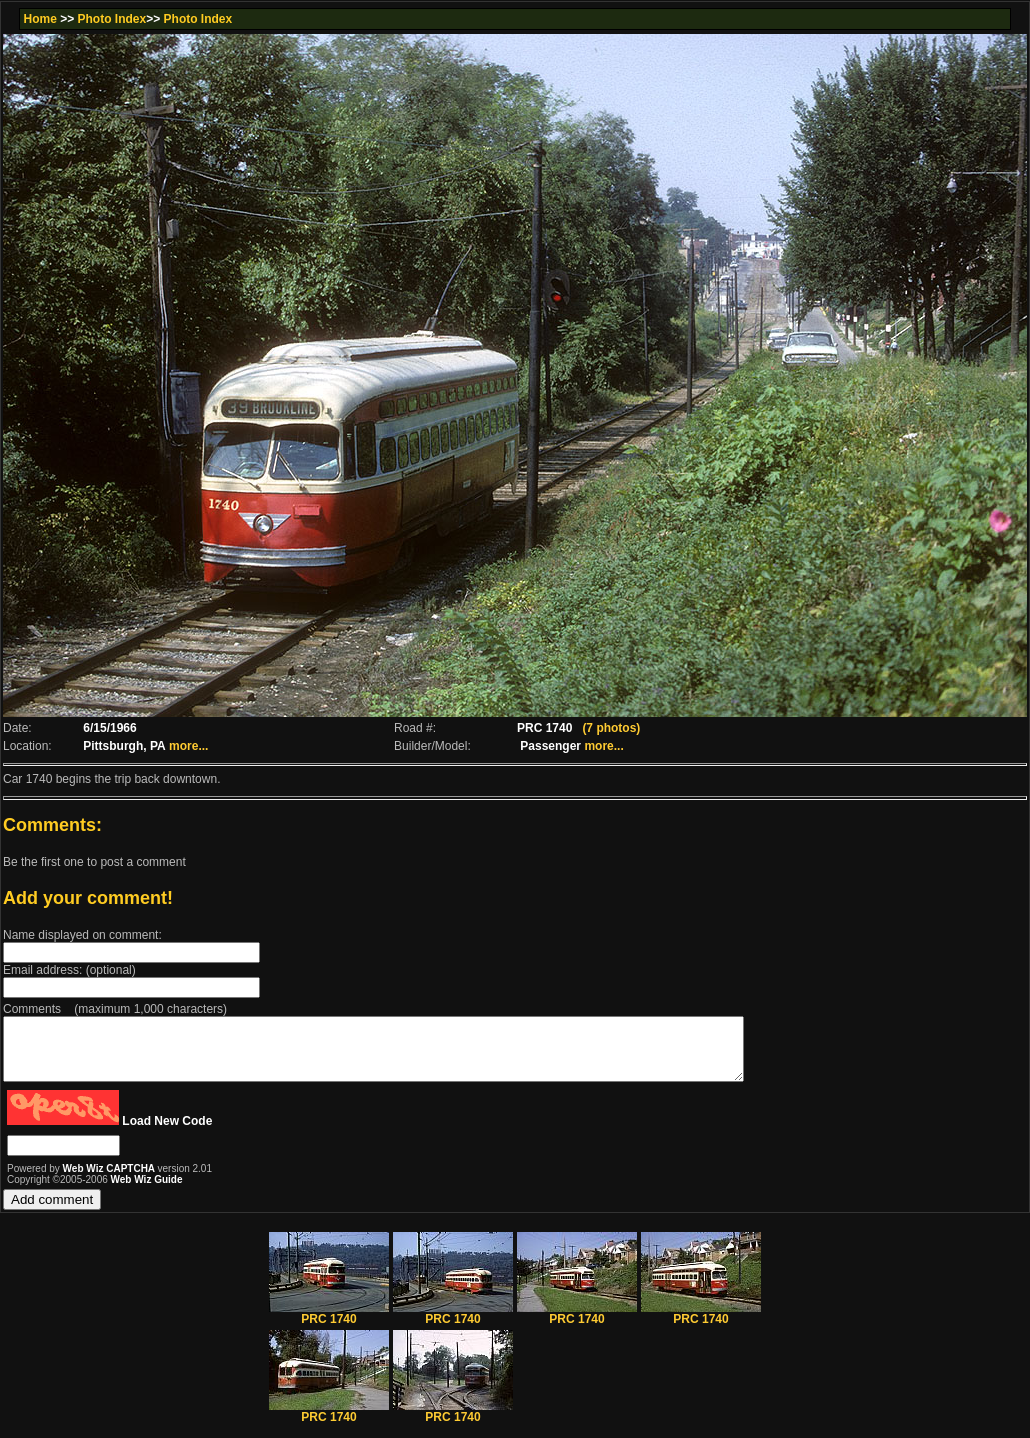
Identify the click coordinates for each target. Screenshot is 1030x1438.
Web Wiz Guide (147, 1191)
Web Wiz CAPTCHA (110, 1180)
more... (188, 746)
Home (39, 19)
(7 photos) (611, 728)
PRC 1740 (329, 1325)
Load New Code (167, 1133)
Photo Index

##############################

■ **Problem details**:
Please rewrite all the items above with every "Web Wiz" changed to "WebWiz" and everything else left the same. Leave out the pictures.

■ **The reply**:
Identify the click coordinates for each target. Screenshot is 1030x1438.
WebWiz Guide (147, 1191)
WebWiz CAPTCHA (110, 1180)
more... (188, 746)
Home (39, 19)
(7 photos) (611, 728)
PRC 1740 (329, 1325)
Load New Code (167, 1133)
Photo Index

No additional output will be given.